#### WORK INSTRUCTIONS
Take the data that sits below and write it out again exactly.

#### STORED DATA
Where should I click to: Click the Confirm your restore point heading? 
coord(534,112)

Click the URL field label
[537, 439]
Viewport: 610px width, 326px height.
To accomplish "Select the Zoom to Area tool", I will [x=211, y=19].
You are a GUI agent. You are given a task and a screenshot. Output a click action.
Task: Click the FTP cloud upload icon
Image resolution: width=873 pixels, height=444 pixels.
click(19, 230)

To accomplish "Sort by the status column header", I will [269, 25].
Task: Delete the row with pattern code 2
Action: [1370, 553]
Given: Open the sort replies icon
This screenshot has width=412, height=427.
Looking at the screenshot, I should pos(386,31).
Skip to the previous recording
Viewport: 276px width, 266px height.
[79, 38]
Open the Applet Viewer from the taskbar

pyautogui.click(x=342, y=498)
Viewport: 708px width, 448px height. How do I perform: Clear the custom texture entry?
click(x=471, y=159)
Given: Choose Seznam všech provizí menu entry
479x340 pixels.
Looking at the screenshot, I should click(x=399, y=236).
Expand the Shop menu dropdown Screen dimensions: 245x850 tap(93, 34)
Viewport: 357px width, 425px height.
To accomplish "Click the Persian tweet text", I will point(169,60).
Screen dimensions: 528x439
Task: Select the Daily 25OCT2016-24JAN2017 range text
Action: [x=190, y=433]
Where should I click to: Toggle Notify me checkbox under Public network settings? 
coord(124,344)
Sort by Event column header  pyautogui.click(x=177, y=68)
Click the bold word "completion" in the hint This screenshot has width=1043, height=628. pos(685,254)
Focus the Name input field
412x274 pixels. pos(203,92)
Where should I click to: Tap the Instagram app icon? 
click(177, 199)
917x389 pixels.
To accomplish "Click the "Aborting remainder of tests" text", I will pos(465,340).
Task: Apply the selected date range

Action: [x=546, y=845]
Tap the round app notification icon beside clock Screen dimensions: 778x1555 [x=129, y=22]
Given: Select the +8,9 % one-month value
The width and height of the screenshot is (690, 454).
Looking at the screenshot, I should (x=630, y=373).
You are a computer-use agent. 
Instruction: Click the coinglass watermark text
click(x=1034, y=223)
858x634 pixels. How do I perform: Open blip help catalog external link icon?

#### TASK RESULT
Where should I click to: Click the Confirm your restore point heading? 
coord(534,112)

Click the URL field label
[537, 439]
Viewport: 610px width, 326px height.
To accomplish "Select the Zoom to Area tool", I will [x=211, y=19].
You are a GUI agent. You are given a task and a screenshot. Output a click action.
Task: Click the FTP cloud upload icon
Image resolution: width=873 pixels, height=444 pixels.
click(19, 230)

To accomplish "Sort by the status column header", I will [269, 25].
Task: Delete the row with pattern code 2
Action: [1370, 553]
Given: Open the sort replies icon
This screenshot has width=412, height=427.
Looking at the screenshot, I should pos(386,31).
Skip to the previous recording
Viewport: 276px width, 266px height.
[79, 38]
Open the Applet Viewer from the taskbar

pyautogui.click(x=342, y=498)
Viewport: 708px width, 448px height. How do I perform: Clear the custom texture entry?
click(x=471, y=159)
Given: Choose Seznam všech provizí menu entry
479x340 pixels.
Looking at the screenshot, I should click(x=399, y=236).
Expand the Shop menu dropdown Screen dimensions: 245x850 tap(93, 34)
Viewport: 357px width, 425px height.
To accomplish "Click the Persian tweet text", I will point(169,60).
Screen dimensions: 528x439
Task: Select the Daily 25OCT2016-24JAN2017 range text
Action: [x=190, y=433]
Where should I click to: Toggle Notify me checkbox under Public network settings? 
coord(124,344)
Sort by Event column header  pyautogui.click(x=177, y=68)
Click the bold word "completion" in the hint This screenshot has width=1043, height=628. pos(685,254)
Focus the Name input field
412x274 pixels. pos(203,92)
Where should I click to: Tap the Instagram app icon? 
click(177, 199)
917x389 pixels.
To accomplish "Click the "Aborting remainder of tests" text", I will pos(465,340).
Task: Apply the selected date range

Action: [x=546, y=845]
Tap the round app notification icon beside clock Screen dimensions: 778x1555 [x=129, y=22]
Given: Select the +8,9 % one-month value
The width and height of the screenshot is (690, 454).
Looking at the screenshot, I should (x=630, y=373).
You are a computer-use agent. 
Instruction: Click the coinglass watermark text
click(x=1034, y=223)
858x634 pixels. How do I perform: Open blip help catalog external link icon?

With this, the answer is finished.